It's no secret that traffic in China is often horrendous.
I still remember watching the news of Beijing's three-day traffic jams on CCTV a couple of months ago, and I've been caught in some nasty ones in the much smaller city of Zhengzhou, where I live. When it comes to gridlock, anyone who's spent time in China can likely commiserate.
Still, if it was only a matter of clogged roads preventing movement, the situation would be a large inconvenience but nothing dangerous. As many of us know, however, there's another element at play in many Chinese cities, and that is electronic bikes.
E-bikes, as everybody I know calls them, are currently a hot issue in China.
Between being low-priced and not requiring any kind of license, they've been huge business since well before I came here. That same accessibility also makes them a safety liability.
In Zhengzhou, gas bikes aren't allowed within the city, which makes e-bikes more prevalent.
Additionally, unlike China's elite cities, we do not currently have a subway system to provide an alternative to street transportation.
As such, the only choices for getting to places are walking, using a car or bus and hoping for minimal traffic, or taking an e-bike, which frees you from anything resembling traffic laws.
There's a definite convenience to whizzing around traffic jams and not having to rely on the city's under-staffed taxi fleet.
I also appreciate the ban on gas bikes, because this city has enough air and noise pollution without a few million motorcycles pouring through its streets.
But the fact remains that, like in other cities, every voyage with an e-bike is a dangerous one.
This has become increasingly evident among foreigners here over the past five months.
The company that employs the majority of teachers in the foreign community came up with the idea of paying the first 1,000 yuan toward its employees purchasing e-bikes. The idea was that since they staff schools all over the city, it would help all parties concerned to give us bikes.
It was a nice gesture and has made for a more mobile staff. I had to deal with the embarrassing fact that I was seemingly the only person I knew who didn't know how to drive one, having stuck exclusively to cars in the United States.

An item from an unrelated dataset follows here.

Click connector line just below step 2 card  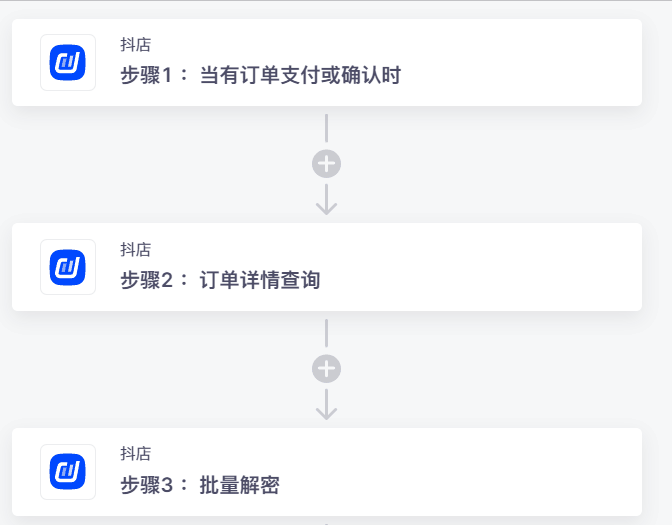tap(326, 333)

The local population in particular got endless amusement out of my ineptitude.
Whether it was watching my girlfriend, whom they think is Chinese, drive me around on the back of the bike, or watching my wobbly attempts at teaching myself to fly solo, I provided hours of entertainment for onlookers.
It was around the time that I was becoming competent that a series of incidents led me to reconsider whether or not the faster travel time is worth the trouble.
In a two-week span, three different foreigners had bike accidents. The total personal damage came out to a pair of bruised knees, a shattered tooth, a handful of stitches and some broken ribs. The last two belonged to an older Swedish man, who was hospitalized for a number of days.
All of this brings us to the root of the controversy surrounding mechanical bikes in China.
The sheer number of potentially unqualified drivers ignoring conventional traffic laws makes every moment you're on one akin to living the most intense driving video game you can imagine.
At any given moment, there are cars, buses, pedestrians and product shipments being carted to stores, and an endless sea of time-crazed bikers coming at you from 360 degrees.
It's a shame that e-bikes are so laden with danger.
They take gas-spewing vehicles off the roads and expedite travel in cities infamous for hours of congestion.
Without them, I see no way - barring a complete overhaul of traffic laws - that commuters can guarantee good time, especially in cities that lack subways. I am just also increasingly unsure that the risks are always worth the benefits.